Sara Joe Wolansky ha lasciato il suo lavoro come produttrice di video presso il New Yorker nel 2022 per intraprendere la carriera di documentarista. Dopo alcuni mesi di riflessione, Wolansky ha deciso di realizzare un film su un argomento che la appassionava: i casari.
Come un sommelier la cui competenza è il vino, i casari sono esperti nel formaggio. Una carriera decantata e prestigiosa in Europa, i cheesemonger americani, per la maggior parte, non sono tenuti in così alta stima. Wolansky trascorse quasi tre anni seguendo i più grandi casari americani mentre tentavano l’impossibile: battere i francesi al loro stesso gioco e vincere il Mondial du Fromage, le Olimpiadi del formaggio. Il risultato è il primo lungometraggio di Wolansky, “The Big Cheese”.
Nel film, il regista segue una squadra di eccentrici e determinati casari statunitensi guidati da Adam “Mr. Moo” Moskowitz mentre gareggiano e superano ostacoli personali durante l’allenamento per il Mondial du Fromage, che si tiene in Francia ogni due anni.
Varietà ha parlato con Wolansky prima della prima proiezione di “The Big Cheese” al DOC New York il 13 novembre.
Hai realizzato diversi brevi documenti. Perché hai pensato che questo film dovesse diventare un lungometraggio?
Questa storia aveva così tanti strati. Al di là del semplice elemento competitivo e dell’elemento “conoscenza del formaggio”, c’erano così tante storie personali di quasi tutti i casari americani con cui ho parlato che ognuno avrebbe potuto sostenere il proprio documento. C’è anche un intero mondo di casari internazionali con culture casearie completamente diverse e intere altre universi cinematografici con incredibili storie personali. Modificare alcune delle interviste che abbiamo fatto ai produttori di formaggio internazionali alla Mondial ed escluderne completamente la maggior parte è stata una sfida dolorosa.
Qual è stata la sfida più grande nel realizzare “The Big Cheese” come regista di un documentario per la prima volta?

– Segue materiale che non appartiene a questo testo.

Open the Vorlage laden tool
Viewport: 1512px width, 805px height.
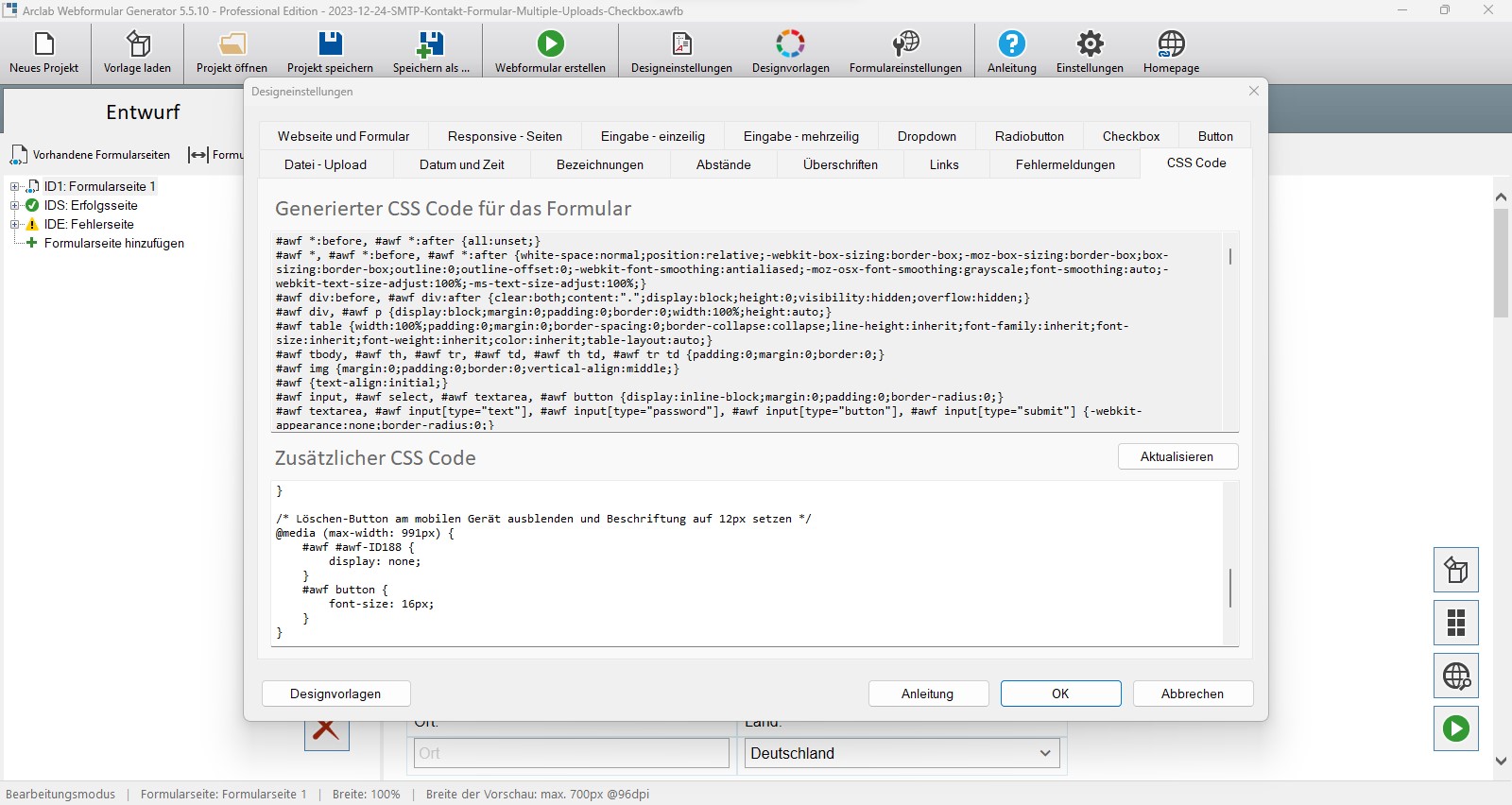pyautogui.click(x=138, y=44)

Il finanziamento dei documentari è sempre stato impegnativo, ma [it’s] soprattutto in questo momento. Dato che questo è il mio primo lungometraggio da regista, non avevo una lunga esperienza o rapporti di finanziamento consolidati su cui fare affidamento, il che ha reso le cose ancora più difficili. Sono profondamente grato ai nostri finanziatori e investitori per aver creduto nella visione di questo progetto, per aver avuto fiducia in me e per aver abbracciato un approccio più non convenzionale e fuori dagli schemi. Ci sono voluti molti “no” e molta perseveranza per far sì che ciò accadesse.
Con i documenti della competizione è sempre snervante perché se uno dei tuoi soggetti non vince, è un po’ una delusione per il pubblico. Era questa la tua preoccupazione durante le riprese?
La sfida nel realizzare un documento per perdenti è che, per definizione, è improbabile che lo sfavorito vinca. La stessa tensione che rende la storia avvincente è la stessa tensione che rende improbabile un “finale hollywoodiano” nella vita reale. Devi affrontarlo dando per scontato che non vinceranno, e se lo fanno, è un bonus extra e inaspettato. Quindi una domanda chiave che mi sono sempre posto, sia durante lo sviluppo che durante le riprese, è stata: “Di cosa parlerà la nostra storia se gli americani perdono?” Ho sempre immaginato il percorso di Adam verso la dipendenza e la sobrietà come la spina dorsale emotiva del film. Nel 2019, durante il suo ultimo viaggio al Mondial du Fromage, ha toccato il fondo e ha persino pensato di togliersi la vita. La competizione del 2023, la prima a cui ha partecipato da allora, segna un potente ritorno. Questa non è solo una storia di redenzione per la comunità casearia americana; è anche una storia di redenzione profondamente personale per Adam stesso.
Volevi rendere questo documentario “leggero” e divertente? Perché?
Questo film tratta di un tentativo di suicidio e della dipendenza da droga e alcol, quindi non è privo di temi più oscuri. Ma ho pensato che iniziare con gli elementi divertenti e accessibili del film sarebbe stato un punto di ingresso più semplice per un potenziale spettatore nell’esplorazione di questioni più serie. L’umorismo può essere un modo incredibilmente potente per creare empatia e, sebbene ci siano molte storie strazianti su questo argomento, penso che sia importante evidenziare anche narrazioni piene di speranza e di ispirazione.